Think of the last time you made a meaningful connection. What were you talking about? That one really funny youtube video from years ago? The new marvel movie trailer? Some deep-dive analysis into a topic that really resonated with you? Nowadays, our interests and identities are often reflected in the content we consume. Yet it is not something we actually think about when forming new connections.
Many of us are in our comfort zone with our friend groups in college. But what about when we graduate, go to study abroad, or have to move somewhere for a new job? When you try to meet new people and talk to them for the first time, what’s your icebreaker going to be?
That’s why we made people2vec. A web app that matches you with people of similar interests, based on your YouTube watch histories.
The lot of us are all machine learning (ML) people, having worked with both natural language processing (NLP) and computer vision (CV) problems before, and we understand the importance of embeddings, i.e., vector representations of semantic information (e.g., text and images) that can be very helpful.
It seems like the only way to meet people nowadays is via dating apps, some based on looks, some based on “personality,” etc. However, oftentimes what bonds people together is their shared interests in media consumption, and one of the most popular platforms for doing so is YouTube. Why not recreate the excitement and fun of sharing your new favorite YouTube video with your friends, with people who you otherwise may not have met?

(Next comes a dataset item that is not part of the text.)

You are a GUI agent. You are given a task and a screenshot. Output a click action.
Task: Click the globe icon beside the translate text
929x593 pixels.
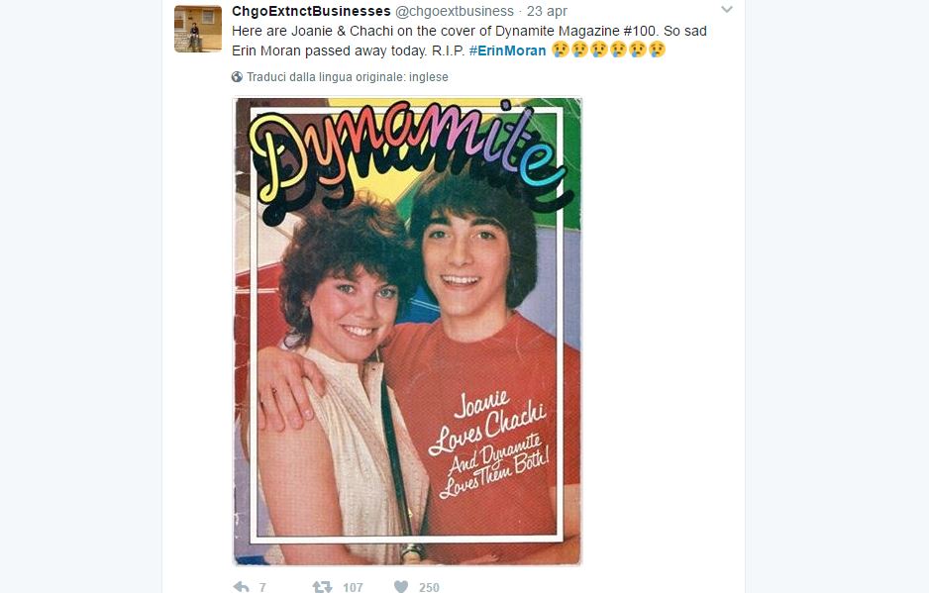click(x=238, y=77)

The name people2vec makes an ohmage to word2vec, the very original popular text embedding technique that kickstarted it all.

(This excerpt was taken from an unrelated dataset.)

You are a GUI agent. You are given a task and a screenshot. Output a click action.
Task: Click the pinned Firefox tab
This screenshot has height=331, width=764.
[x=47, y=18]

People2vec finds people with similar interests based on your social media activity. In particular, we use users’ YouTube watch history and match them with those with similar interests via embeddings from both NLP and CV methods. Additionally, we provide interesting visualizations that intuitively display how your YouTube interests match and differ with others.
The people2vec tech stack consists of a Node.js and React.js frontend and Django backend. The NLP pipeline uses Cohere’s amazing API of their multilingual model (due to YouTube video titles having multiple languages) to obtain embeddings of video titles, and the CV pipeline uses PyTorch’s InceptionV3 with weights pretrained on ImageNet1K and the last classification layer set to identity. Particularly, we take inspiration from the Fréchet Inception Distance (FID) from generative CV, where we compute the similarity between two user’s YouTube video interests by comparing the distribution of their respective watch history videos’ title and thumbnail embeddings.

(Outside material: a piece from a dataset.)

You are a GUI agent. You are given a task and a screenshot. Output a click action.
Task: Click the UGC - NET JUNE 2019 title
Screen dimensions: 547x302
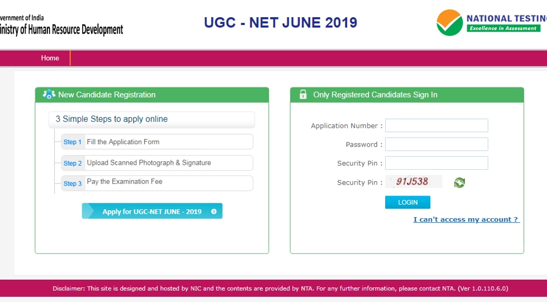pos(280,23)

We embed TensorBoard’s PCA to visualize video title embeddings between two users, and we use YouTube’s API to fetch thumbnails. We also use Deck.GL and Google Maps’s Geocoding API for location-based information.
One of the main challenges we ran into is API-related, particularly related to YouTube. We wanted to have a way to directly fetch watch history (and other analytics information of a user) by asking them to authenticate their Google account with us, but we quickly discovered that doing so is simply impossible, hence the relatively jank way of asking people to upload their Google Takeout data downloads.
Another challenge we ran into was linking everything together. We worked in quite compartmentalized ways in the beginning. Angeline developed the frontend, Jordan wrote the ML methods, Prateik handled the data parsing and processing, and Jeffrey built the backend. Each component worked well in their respective unit tests, but combining them soon proved to be a big challenge as there were many moving parts that relied on each other to be properly tested. We were, quite literally, assembling a plane as it was flying.
Jordan: Using embeddings and distribution comparison methods (FID scores) worked better than I expected, especially since I am combining many different APIs and file formats into flexible modules that allowed for easy and relatively efficient computation of a similarity measure between two embedding distributions.
Angeline: The design <3
Prateik: I am quite proud of getting the TensorBoard to work. The visualization ended up being way cooler looking than we first expected, and the path to getting it to work (hacking GitHub) was also quite arduous yet rewarding. Also, I parsed HTML with Regex. Take that computer scientists!
Jeffrey: I’m proud of not giving up and all the friends we made along the way (zero) ❤️
We got to know GitHub way better. We learned the importance of a solid plan that still allows for flexibility (which we are still working on improving!). We grasped the difficulty of integrating machine learning models to full-stack applications and got better at knowing how to assemble these differing modules together. Most importantly, we learned how to work as a team <3
We think a great next direction is security related. Particularly, it is very possible to borrow aspects of federated learning to better preserve user privacy (especially with information like YouTube watch history). For example, we can do pre-processing (e.g., first-layer pass through the neural network) on the frontend (i.e., “locally,” or on the user’s device) to obtain some initial embedding that greatly obfuscates user data and complete the rest of the processing in the backend. This ensures that we can still extract information about the user’s YouTube video interests while not directly having a copy of their information.